Test basic knife skills, simple recipe following, and kitchen organisation over 45 minutes whilst focusing on safety awareness, learning responsiveness, and foundational technique rather than advanced culinary skills. Assess development potential through practical demonstration and instruction response.
Common misunderstanding: Testing advanced techniques inappropriate for entry-level roles
Many hiring managers test advanced techniques that don't match entry-level roles. They don't focus on foundation skills, safety practices, and learning ability that predict success in commis chef positions.
Let's say you are conducting a practical trial for a commis chef candidate and ask them to prepare a complex sauce or advanced dish. This approach tests skills beyond their expected level and might discourage good candidates who could excel with proper training from senior kitchen staff.
Common misunderstanding: Conducting impractical trials without realistic kitchen conditions
Some managers run trials that don't match real kitchen conditions. They miss chances to see how candidates handle the actual work environment, equipment, and operational demands.
Let's say you are testing a commis chef candidate in a quiet, empty kitchen instead of during actual service preparation. You might miss seeing how they cope with the noise, heat, pace, and pressure of working alongside senior chefs during busy periods.
Evaluate knife safety and basic cuts, recipe comprehension, mise en place organisation, and feedback implementation whilst including simple cooking techniques and cleanliness maintenance throughout assessment. Focus on foundational competencies rather than complex culinary skills.
Common misunderstanding: Testing complex techniques beyond entry-level requirements
Hiring managers sometimes test complex techniques that go beyond entry-level needs. They don't realise that commis chef assessment should focus on basic skills, safety awareness, and learning foundation.
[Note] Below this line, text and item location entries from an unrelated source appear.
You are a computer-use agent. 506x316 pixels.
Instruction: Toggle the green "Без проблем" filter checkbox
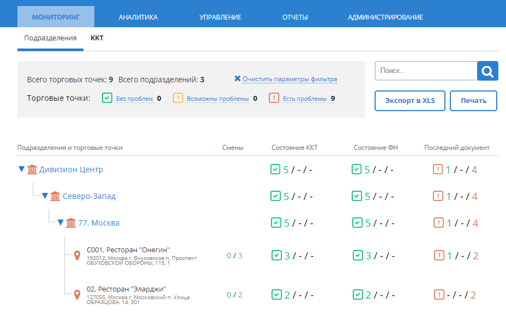click(x=107, y=98)

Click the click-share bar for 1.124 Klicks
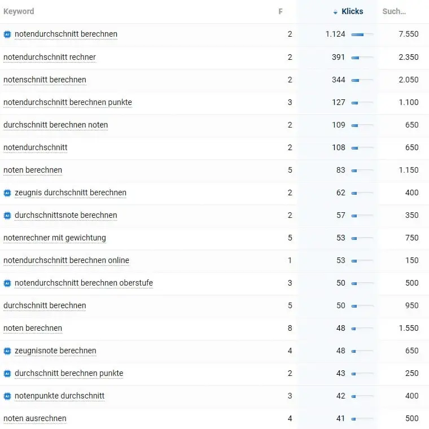[362, 34]
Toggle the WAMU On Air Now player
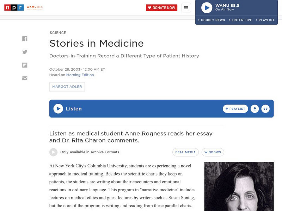 [207, 7]
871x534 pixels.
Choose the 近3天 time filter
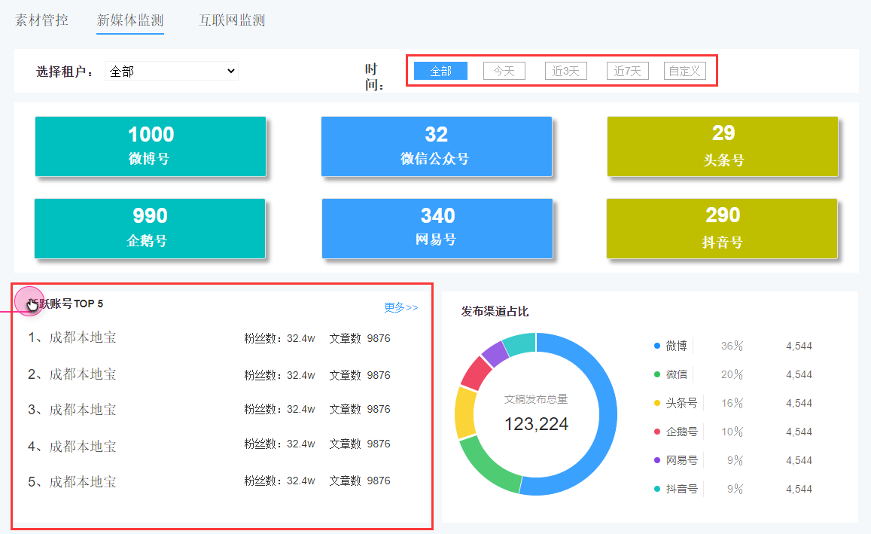(565, 72)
Let's say you are asking a commis chef candidate to demonstrate advanced knife work like precise brunoise cuts under time pressure. Instead, test basic safety practices, proper knife grip, and willingness to learn from corrections given by senior kitchen staff.
Common misunderstanding: Overlooking organisation and cleanliness assessment
Some managers don't check organisation and cleanliness properly. They miss evaluating basic work habits, station management, and professional practices that greatly affect kitchen integration and training success.
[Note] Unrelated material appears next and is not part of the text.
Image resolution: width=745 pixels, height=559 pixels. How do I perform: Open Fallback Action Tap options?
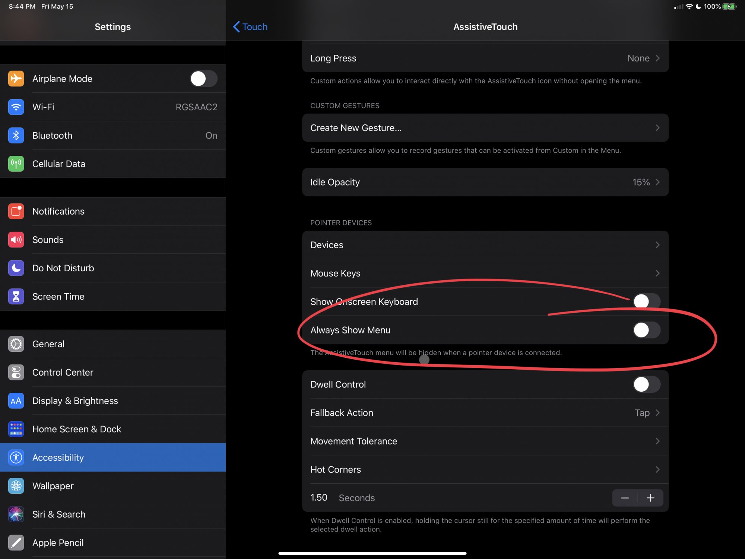pos(485,413)
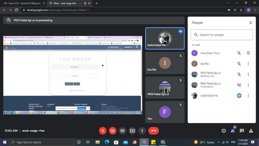
Task: Open the chat with everyone icon
Action: [242, 131]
Let's say you are watching a commis chef candidate during practical trials but only focus on their cooking skills. If you don't observe how they keep their station clean, organise their mise en place, or follow hygiene protocols, you might hire someone who struggles with the daily standards expected in professional kitchens.
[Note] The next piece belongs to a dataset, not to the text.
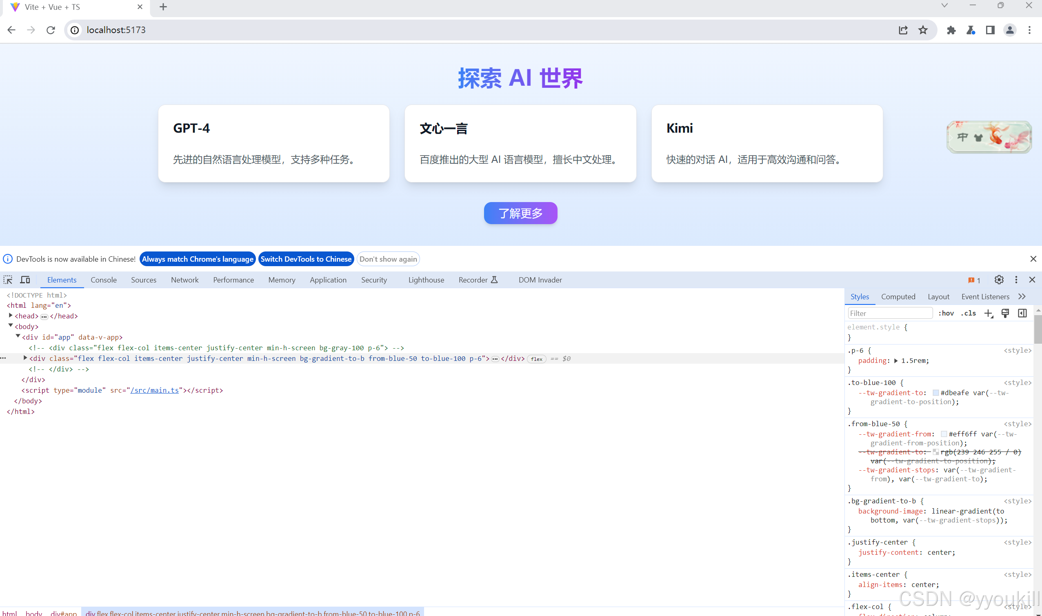
Task: Open the /src/main.ts source link
Action: 155,390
Observe improvement during trial period, response to instruction, and question quality whilst testing technique correction implementation and willingness to practice new skills with guidance. Assess development trajectory rather than initial performance level for accurate potential prediction.
Common misunderstanding: Judging candidates on starting skill level
Hiring managers sometimes judge candidates only on their starting skill level. They don't assess learning curve, improvement speed, and how well candidates respond to instruction.
Let's say you are evaluating a commis chef candidate who struggles with basic knife cuts at first but shows rapid improvement when senior chefs give guidance. Focusing only on initial performance might make you miss a candidate with excellent learning potential and strong development capacity.
Common misunderstanding: Missing learning evaluation opportunities
Some managers miss chances to evaluate learning during trials. They don't include teaching moments that show how candidates receive feedback, adapt to new information, and show genuine interest in skill development.
Let's say you are running a practical trial for a commis chef candidate but don't provide any instruction or feedback during the process. Without these teaching moments, you can't see how they respond to guidance from senior chefs or whether they actively seek to improve their techniques.